■ SOURCE
________________________________________
Grâce, Daimôn…Hallali, hallali…7th hour

In the seventh hour of Alphabet, the tone drastically changes. The sunlight observed during hours five and six, which had reflected through his Soul and revealed “the highest thought” and perfection, now brings angst. His head bursts as the glimmers of sunlight cross and combat. These brief sparks, which carry so much hope and certainty, are now revealing Truth.

Valéry uses the cry “Hallali” which can be translated from French as a “cry or sound of a horn announcing that the animal is spotted in the woods”.

A sketch of this poem dated 11.11.37 (see featured image of this post) can be found in the Cahiers (C.XX.56).  Valery noted in the margin: “Alph” as he had originally planned to place this text at letter H (Hallali).

The Cahiers mention several times, in brief fragments devoted to the activity of the Spirit, Socrates and his Daimôn, an inner voice which advised him. Now, this Daimôn is advising our Narrator.

As his head is bursting with the glimmers of this bright light, he fills all the scrapes of paper with scribbles. His thoughts are as electric as the rays of light.
________________________________________
■ GIVEN DATA
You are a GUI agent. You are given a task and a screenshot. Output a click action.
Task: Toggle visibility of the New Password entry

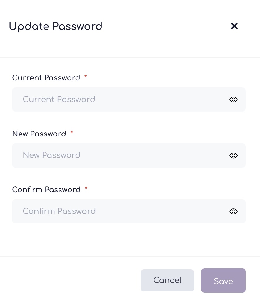coord(233,156)
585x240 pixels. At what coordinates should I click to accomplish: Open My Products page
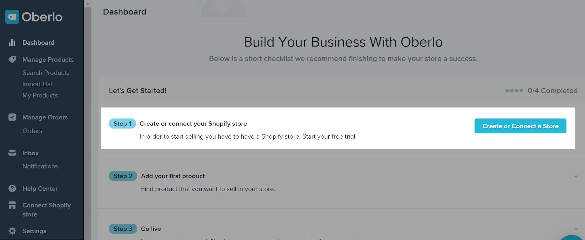pyautogui.click(x=40, y=95)
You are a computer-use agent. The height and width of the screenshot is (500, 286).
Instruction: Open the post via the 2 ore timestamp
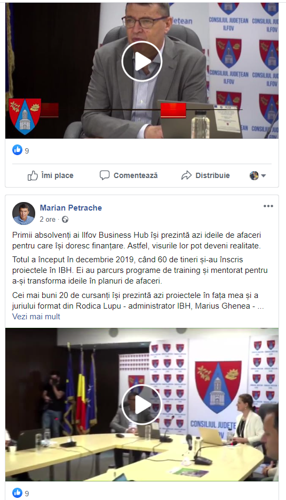47,220
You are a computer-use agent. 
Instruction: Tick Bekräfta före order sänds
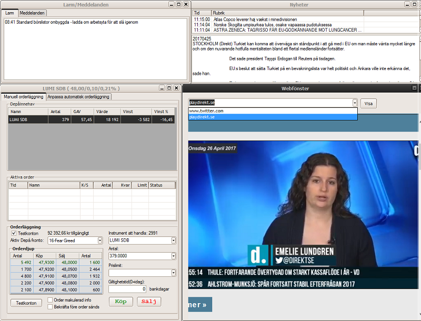coord(51,307)
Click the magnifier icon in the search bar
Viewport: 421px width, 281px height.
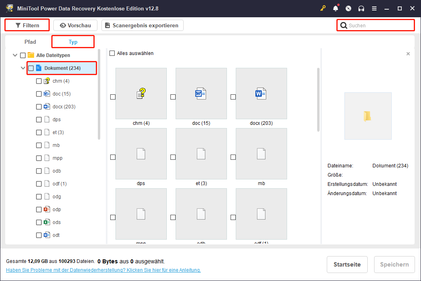[344, 25]
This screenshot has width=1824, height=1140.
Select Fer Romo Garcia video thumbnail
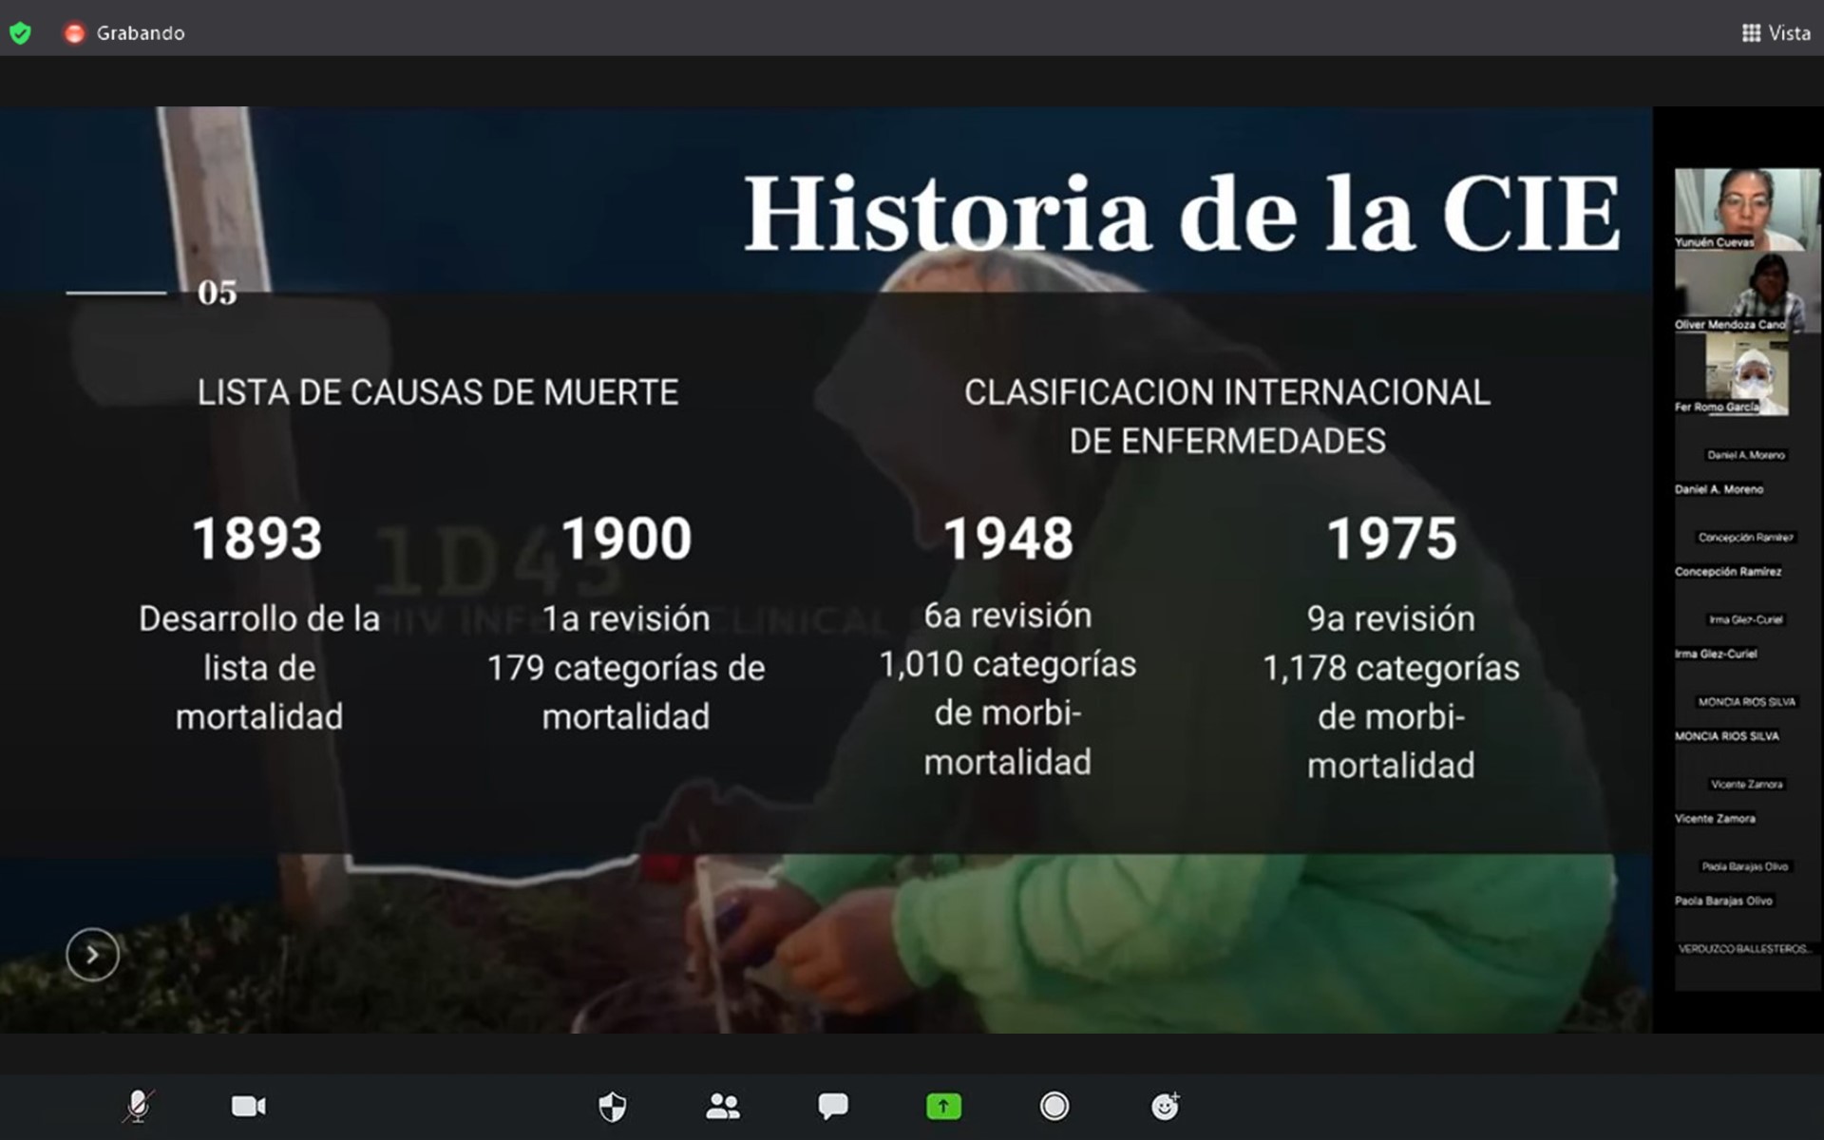pyautogui.click(x=1746, y=373)
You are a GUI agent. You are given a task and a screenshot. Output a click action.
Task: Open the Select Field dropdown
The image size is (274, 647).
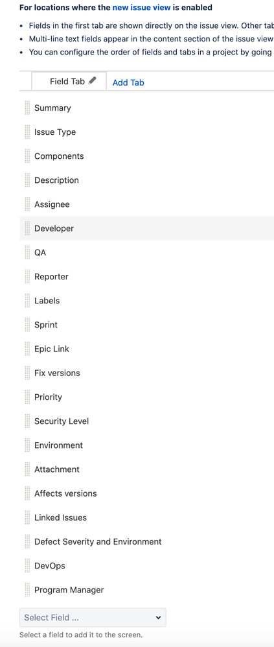click(93, 617)
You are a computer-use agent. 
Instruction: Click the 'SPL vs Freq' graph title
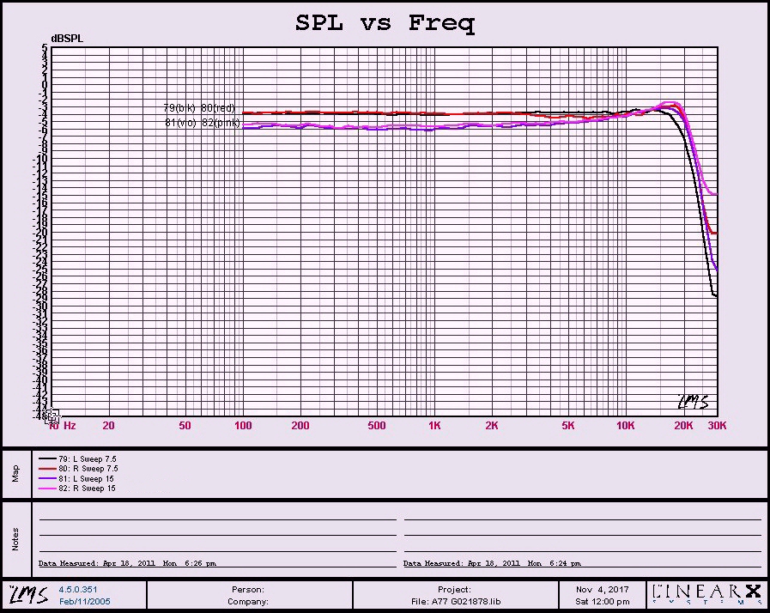(385, 23)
________________________________________
■ CHALLENGES
a) Quote the commentary on Valéry's Alphabet from "The Cahiers mention" up to and including "advising our Narrator.".
b) In the commentary on Valéry's Alphabet, at which letter had Valéry originally intended to place this text?
c) Proceed with the commentary on Valéry's Alphabet, starting after its final sentence.
The records bear no relation to the commentary on Valéry's Alphabet.

■ EXERCISE ANSWERS
a)
The Cahiers mention several times, in brief fragments devoted to the activity of the Spirit, Socrates and his Daimôn, an inner voice which advised him. Now, this Daimôn is advising our Narrator.

b) At the letter H, for "Hallali."

c)
Que de choses a la fois…Je ne puis plus me supporter

So many things at once…He cannot stand himself anymore. Conviction in his Spirit perhaps? Has this light exposed and therefore revealed truths that he does not want to see?

I am out of breath. The spirit makes me breathless. I’m almost numb….

He questions if this asphyxiation is because of these convictions from the Spirit within him or if it because of “her”. Who is this femme fatale?

This short poem closes with this warning:

C’est la chasse du diable; le Daimôn se change en Démon.

Hallali, It is the hunt of the Devil; the Daimôn (or inner voice) changes into a Demon.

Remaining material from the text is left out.